In full and without alteration, copy the listing.
Segment Start: GIVEN INFORMATION
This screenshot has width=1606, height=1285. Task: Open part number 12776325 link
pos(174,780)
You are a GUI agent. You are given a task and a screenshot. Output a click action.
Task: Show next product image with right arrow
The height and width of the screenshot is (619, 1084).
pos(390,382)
Segment End: GIVEN INFORMATION
*EXPECTED ANSWER*:
This screenshot has width=1606, height=1285. Task: Open part number 12776325 link
pos(174,780)
You are a GUI agent. You are given a task and a screenshot. Output a click action.
Task: Show next product image with right arrow
The height and width of the screenshot is (619, 1084).
pos(390,382)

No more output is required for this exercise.